Two days of mostly dry skies gave Phil time to mend fences and water lines in anticipation of Friday turnout day. Running water that won’t freeze in hoses and lines means we’re not dragging hoses and buckets to animals. Ahhh. Cows on pasture means so much less shoveling. Cows out of the barn means winter is finally over. Release. Relief. Contentment for farmers and cows for the growing season to come. This part of the work week went smoothly and come Friday, the dairy mavens were released from barn and dry hay to green pastures in the fresh, albeit moist, air again. Winter’s not really over ’til turnout day. When the cows go back out onto pasture, a little corner of the heart goes galloping along with them. Udders swingin’, heels kicking up, heads rubbing the good green earth again, the cows just let go of all the weight of long winter. They kick it up, they thrash it out, they test each other again. Our settled dairy queens act crazed and spring-feverish for a few short moments, but once a year.
Then, there was the duck. The determined duck. Last year, she had a habit, a way of getting up into the hayloft without, naturally, climbing all those stairs. There’s a good deal of loose hay in the loft at any given time and it makes a very desirable, quiet, out of the way, nesting spot for any fowl so inclined. IF said fowl can get up there. Last year, one duck would stand on the partially built shed beam at just the right distance of rise over run, well, rise over fly, to work her way up to flying through an open window. However, you might remember that Phil has done a substantial amount of work on the barn since last fall. Her old launch pad has been enclosed into a bonafide shed closing off her access to that window opening. Mid-week, I came out for morning tending to find her perched on the deck railing, looking longingly at the new hay loft opening. The rise looked too steep to me, but I was curious to know what she’d do. I went about my usual rounds. Next time I passed by, she had given up the deck railing approach and moved to perch on the upturned garden cart in the new shed that gave her access to the old windows. Only that was really a steep rise. I couldn’t imagine she could quite get into flight in that short, steep space. But, I was curious to know what she’d do. Next time I passed by, she’d moved over against the wall in the new shed up onto two hay bales stacked on top of one another that were, more or less, where the old beam had been. The rise looked about right from there. How she made me smile. From there, I could guess just what she’d do. Next time I passed by, she must’ve done it, because she wasn’t anywhere to be seen. Oh, such duck-ed determination! I haven’t yet checked, but I’d bet a few dollars that she’s found herself a nesting spot up in the hayloft again.

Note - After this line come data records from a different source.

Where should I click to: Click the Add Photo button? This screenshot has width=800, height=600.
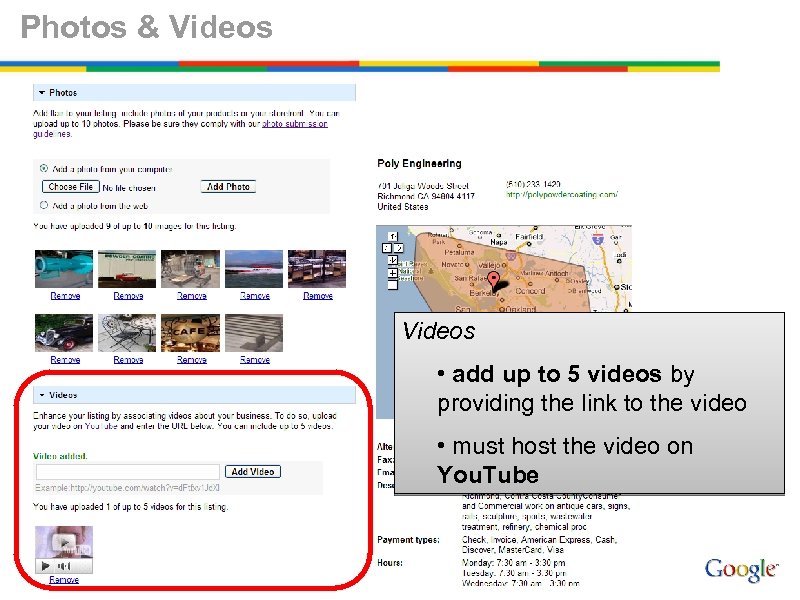click(227, 184)
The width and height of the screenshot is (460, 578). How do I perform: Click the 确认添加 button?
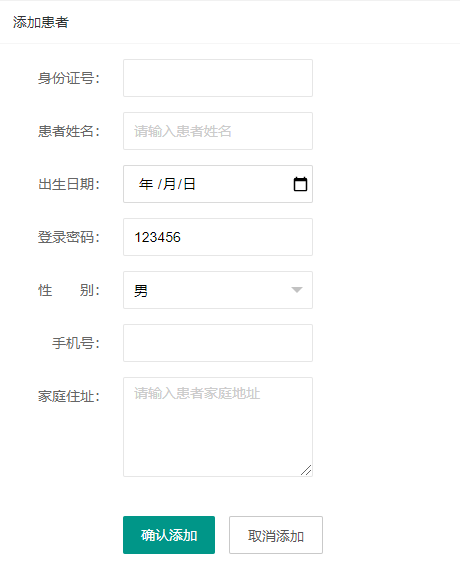coord(169,535)
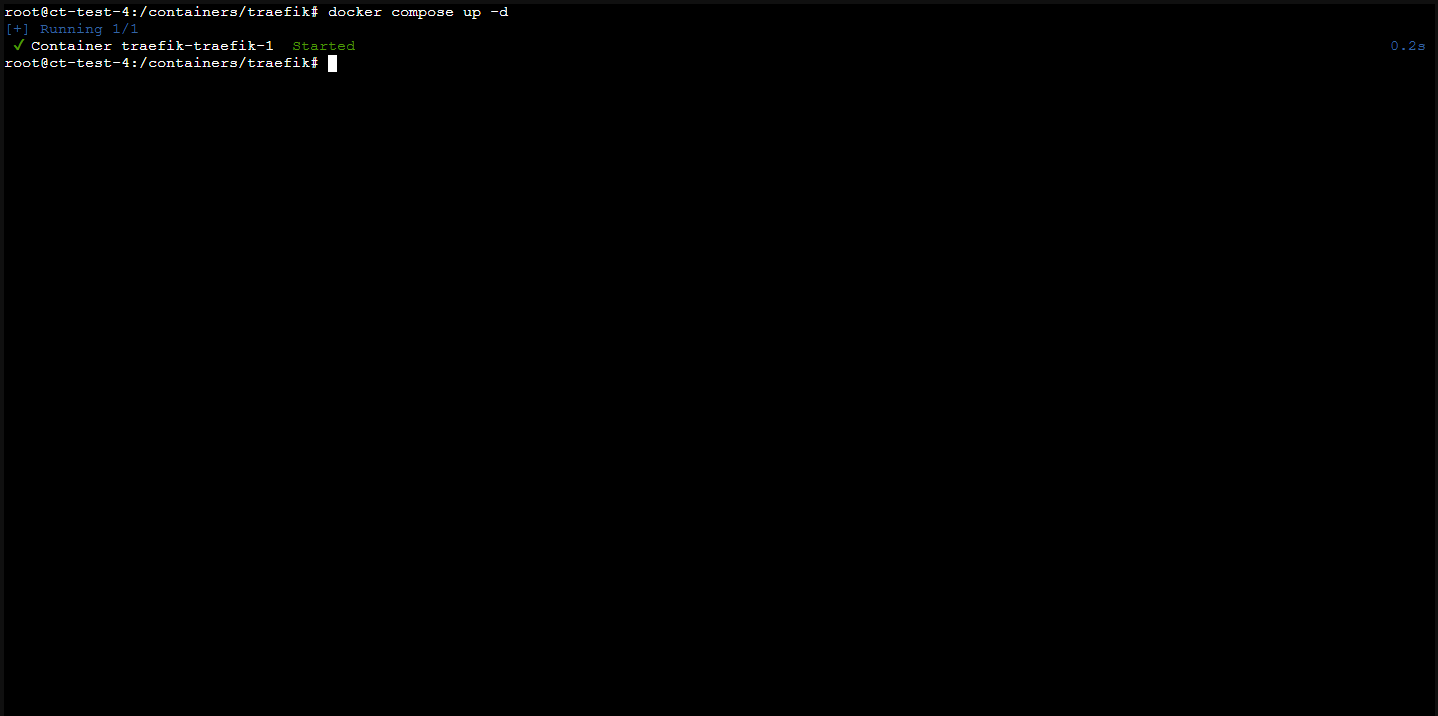
Task: Click the white terminal cursor block
Action: click(x=332, y=63)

Whether piglets, cows, or the good old duck, these critters are teaching all sorts of lessons at the Quill’s End Farm School this week. I know I’m taking them forward into the next season. Hope you can as well.

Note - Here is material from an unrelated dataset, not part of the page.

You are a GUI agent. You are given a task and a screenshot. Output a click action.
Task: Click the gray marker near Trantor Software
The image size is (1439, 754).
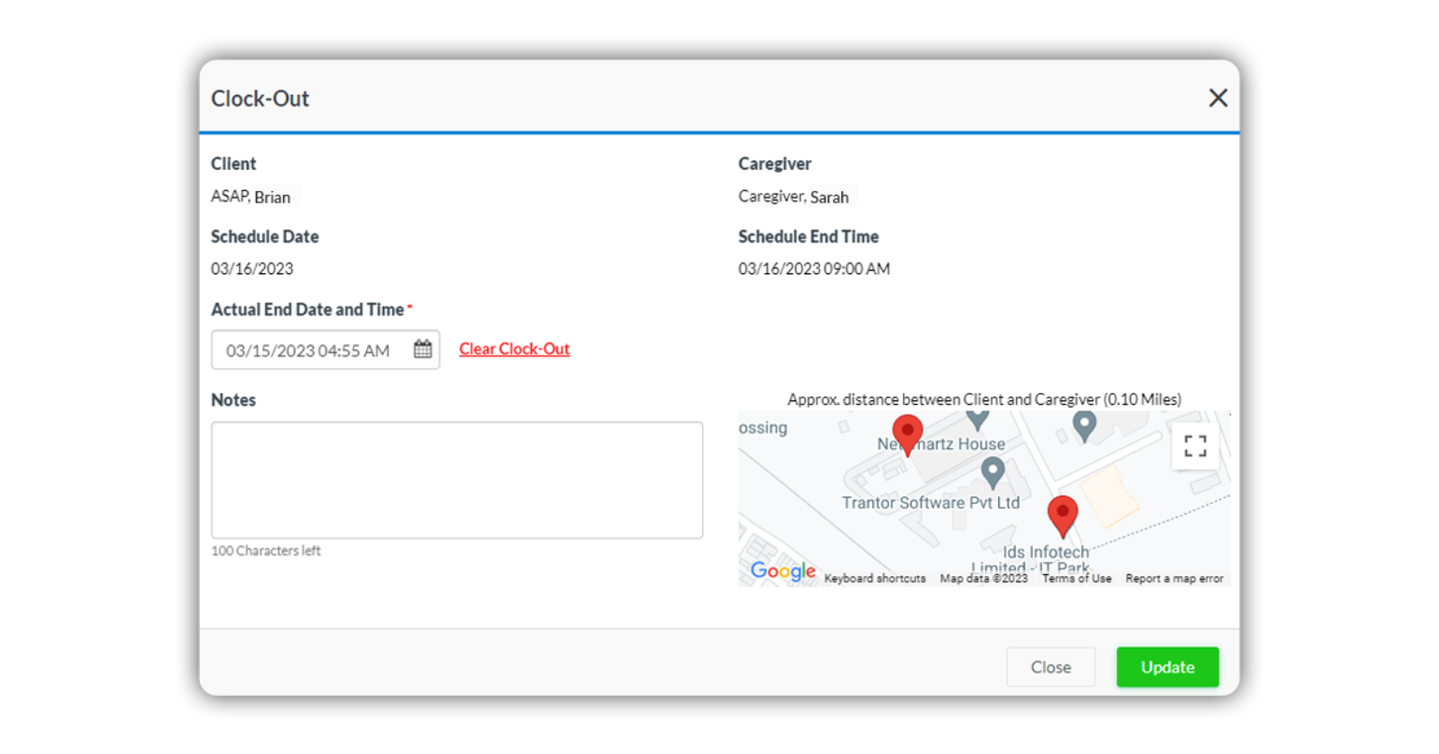[993, 471]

Heather and Phil Retberg together with their three children run Quill’s End Farm, a 105-acre property in Penobscot that they bought in 2004. They use rotational grazing on their fifteen open acres and are renovating thirty more acres from woods to pasture to increase grazing for their pigs, grass-fed cattle, lambs, laying hens, and goats. Heather is Master of Halcyon Grange #345 and writes a newsletter for their farm’s buying clubs for farmers in her area and has generously given us permission to share some of her columns with Grangers throughout the state.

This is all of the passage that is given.